February 14, 2016

The Progressives’ Itch to Regulate Speech

Bernie Sanders, greedy for power to punish people he considers greedy, has occasioned 2016’s best joke (reported in Bloomberg Businessweek): “In the Bernie Sanders drinking game, every time he mentions a free government program, you drink someone else’s beer.” But neither Sanders’ nor Hillary Clinton’s hostility to the First Amendment is amusing.

Bernie Sanders, greedy for power to punish people he considers greedy, has occasioned 2016’s best joke (reported in Bloomberg Businessweek): “In the Bernie Sanders drinking game, every time he mentions a free government program, you drink someone else’s beer.” But neither Sanders’ nor Hillary Clinton’s hostility to the First Amendment is amusing.

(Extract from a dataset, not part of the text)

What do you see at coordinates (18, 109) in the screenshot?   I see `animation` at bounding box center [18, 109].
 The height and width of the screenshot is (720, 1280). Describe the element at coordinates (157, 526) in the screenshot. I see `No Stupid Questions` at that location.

Both have voted to do something never done before — make the Bill of Rights less protective. They favor amending the First Amendment to permit government regulation of political campaign speech. Hence they embrace progressivism’s logic, as it has been explained separately, and disapprovingly, by two eminent economists, Ronald Coase and Aaron Director:

There is no reason the regulatory, redistributive state should distinguish between various markets. So, government that is competent and duty-bound to regulate markets for goods and services to promote social justice is competent and duty-bound to regulate the marketplace of ideas for the same purpose.

Sanders and Clinton detest the Supreme Court’s 2010 Citizens United decision, which they say their court nominees will promise to reverse. It held that unions and corporations — especially incorporated advocacy groups, from the National Rifle Association to the Sierra Club — can engage in unregulated spending on political advocacy that is not coordinated with candidates or campaigns. The decision simply recognized that Americans do not forfeit their First Amendment rights when they come together in incorporated entities to magnify their voices by speaking collectively.

Opposition to Citizens United is frequently distilled into the slogan that “corporations are not people,” to which Sen. Elizabeth Warren, D-Mass., adds this example of progressive insight: “People have hearts. They have kids. They get jobs. They get sick. They cry. They dance. They live. They love. And they die.” And a few teach at Harvard Law School, as Warren was able to do only because Harvard did not die: It is descended from the first corporation chartered in colonial America.

Surely she learned in law school something she can relearn by reading “Are Corporations People?” in National Affairs quarterly by Carson Holloway of the University of Nebraska, Omaha. The concept of corporate personhood, he says, is not an invention of today’s conservatives. It derives from English common law and is “deeply rooted in our legal and constitutional tradition.”

William Blackstone, the English jurist who richly influenced America’s Founders, said corporations are “artificial persons” created to encourage socially useful cooperation among individuals and are accorded certain rights so that they can hold property and have lives, identities and missions that span multiple generations. Early in America’s history, many for-profit corporations were less important than the nonprofit educational and religious corporations that still produce America’s robust civil society of freely cooperating citizens.

If corporations had no rights of personhood, they would have no constitutional protections against, for example, the arbitrary search and seizure by government of their property without just compensation. And there would be no principled reason for denying the right of free speech (the First Amendment does not use the word “person” in guaranteeing it) to for-profit (e.g., The New York Times) or nonprofit (e.g., the NAACP) corporations.

In his attack on the Bill of Rights, Sanders voted to exempt for-profit media corporations from government regulation of corporate speech. Why? Because such corporations, alone among for-profit and nonprofit corporations, are uniquely altruistic and disinterested? Please.

In 2007, in a Cato Institute lecture, Judge Janice Rogers Brown of the U.S. Court of Appeals for the D.C. Circuit warned us: People who are eager to weaken protection of private property in order to enable government to redistribute wealth will also want to weaken constitutional protections of free speech in order to empower government to redistribute ideas.

Since then, college campuses have been responsive to people eager to regulate what others say, hear and see. Now, in the name of campaign finance reform, progressives like Sanders and Clinton want to expand government’s regulatory reach to political speech.

Both are ardent for equality and, as Brown foresaw, the argument for economic equality easily becomes an argument for equalizing political influence. The argument is: Government regulates or seizes property in the name of equity, so why not also, for the same reason, regulate the quantity, content and timing of speech intended to “influence elections”?

Progressives, with their collectivist itch, are ever eager to break private institutions to the saddle of the state, and to fill private spaces with regulations. Do they consider government uniquely altruistic and disinterested? Please.